▸ **Görev**
Aşağıdaki verileri, "Cultures" ifadesini geçtiği her yerde "Traditions" ile değiştirerek yeniden yazın; geri kalan hiçbir şeyi değiştirmeyin. Resimleri yanıta koymayın.
---------- Alıştırma Verileri ----------
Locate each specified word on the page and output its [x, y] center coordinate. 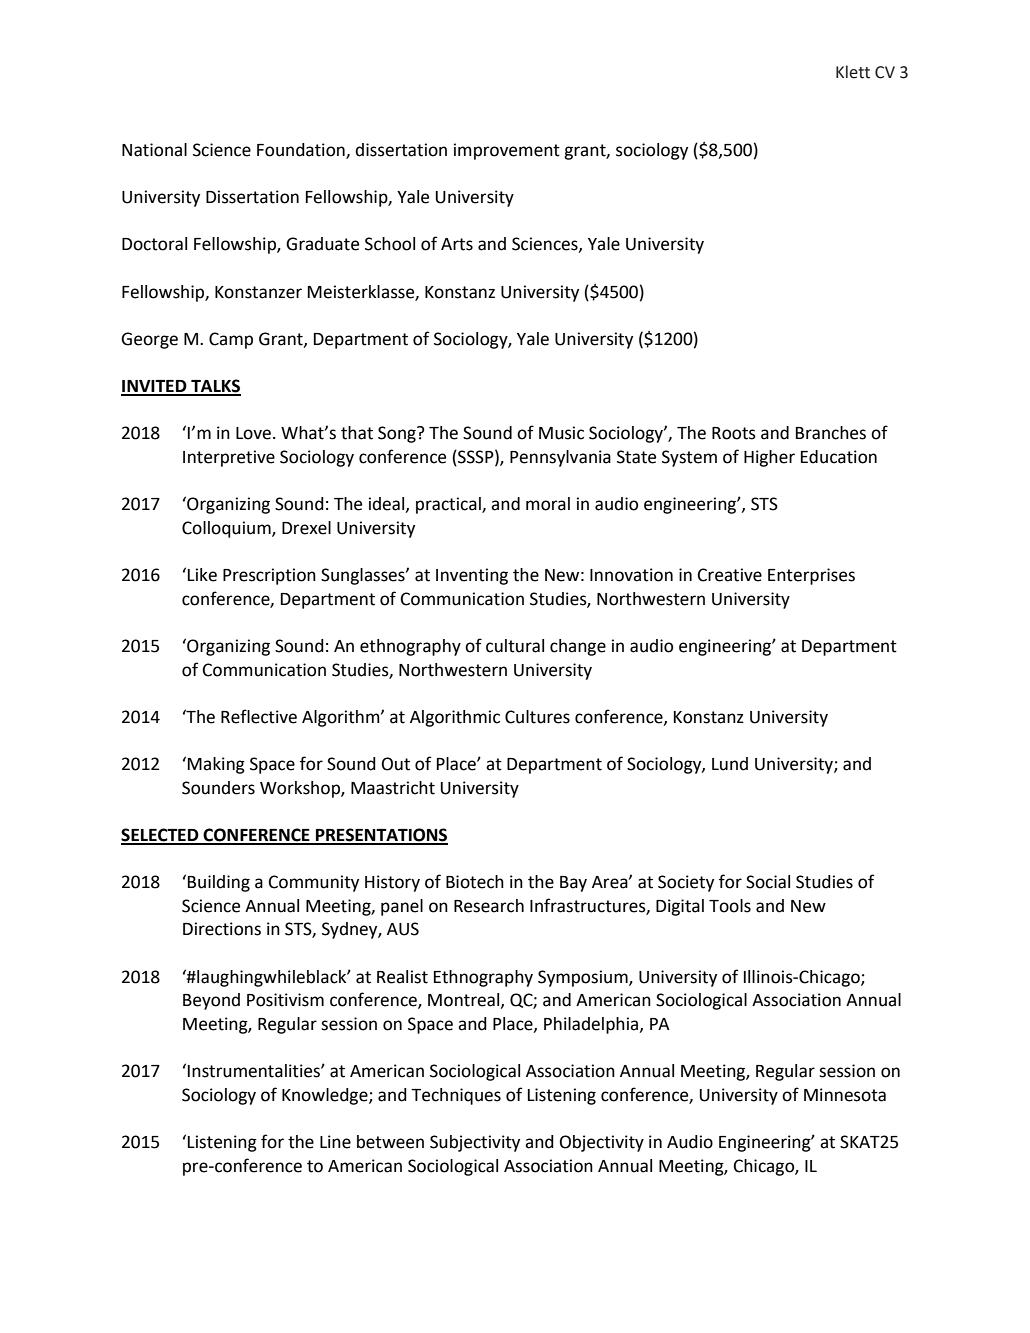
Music [561, 433]
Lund [730, 764]
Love [253, 433]
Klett [853, 72]
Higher [769, 458]
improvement [507, 151]
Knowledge [326, 1096]
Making [216, 765]
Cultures [537, 717]
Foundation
----------
▸ **Alıştırma Yanıtı**
Locate each specified word on the page and output its [x, y] center coordinate. 
Music [561, 433]
Lund [730, 764]
Love [253, 433]
Klett [853, 72]
Higher [769, 458]
improvement [507, 151]
Knowledge [326, 1096]
Making [216, 765]
Traditions [537, 717]
Foundation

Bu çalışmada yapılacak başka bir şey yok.